On the Sunday we decided to drive up to the capital of Goa– a small city in the north called Panaji.  We had not yet learnt the valuable ‘how-long-is-a-piece-of-Indian-string’ lesson (see lesson #1) and anticipated the trip would take us a maximum of one hour.  We left Benaulim (the beach we were staying at) at about 2pm.  The trip took us significantly longer than one hour, but was a beautiful ride.  I’d heard a lot of things about Goa – particularly in relation to parties, drugs, washed-up hippies and ultra-tourism – so was quite surprised by the relative peacefulness and greenery. 
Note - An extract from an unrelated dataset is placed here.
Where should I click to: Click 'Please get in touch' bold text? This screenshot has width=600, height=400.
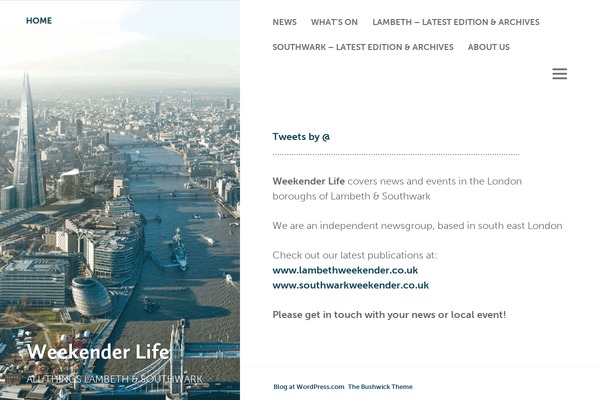tap(389, 315)
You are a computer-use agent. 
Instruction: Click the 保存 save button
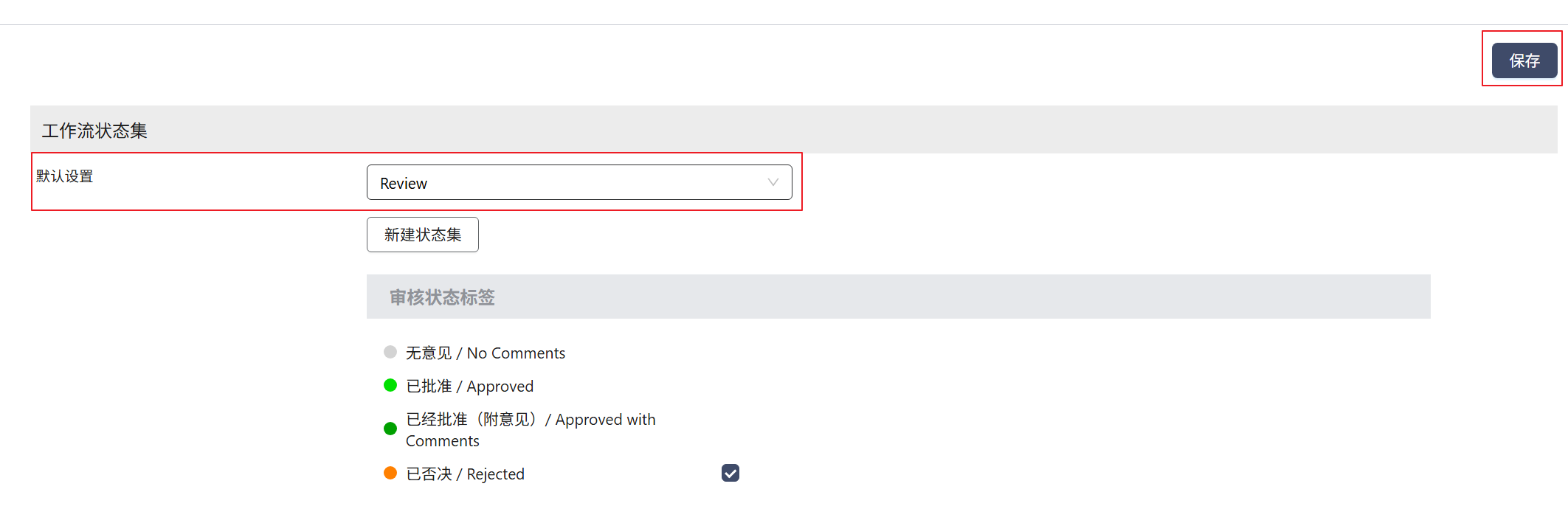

Panaji was not really as picturesque as the Lonely Planet guide had me anticipate, but we wandered around, bought some Goan speciality fenny (a liquor made from cashew nuts) and happened across a music festival in a Hindu temple.  We were invited into a big hall to watch what seemed to be a traditional music competition.  We felt extremely conspicuous and a little ridiculous.  This was particularly because we’d been talked into buying strings of marigold offerings by women who had set up some stalls at the entrance of the temple.  Inside the hall there were a couple of alters in front of the audience.  We couldn’t bring ourselves to go up and lay these offerings at the alter in front of all those curious eyes.  Finally, at the prompting of some men sitting behind us we crept up to the alter, trying to arrange our faces into an appropriate look of seriousness, but not necessarily devotion which seemed inappropriate considering we had no idea to which God we were offering marigolds or why. After making our offerings with as much dignity as possible we made our retreat from the temple and had a walk around the town until the sky began to darken at a rapid rate… 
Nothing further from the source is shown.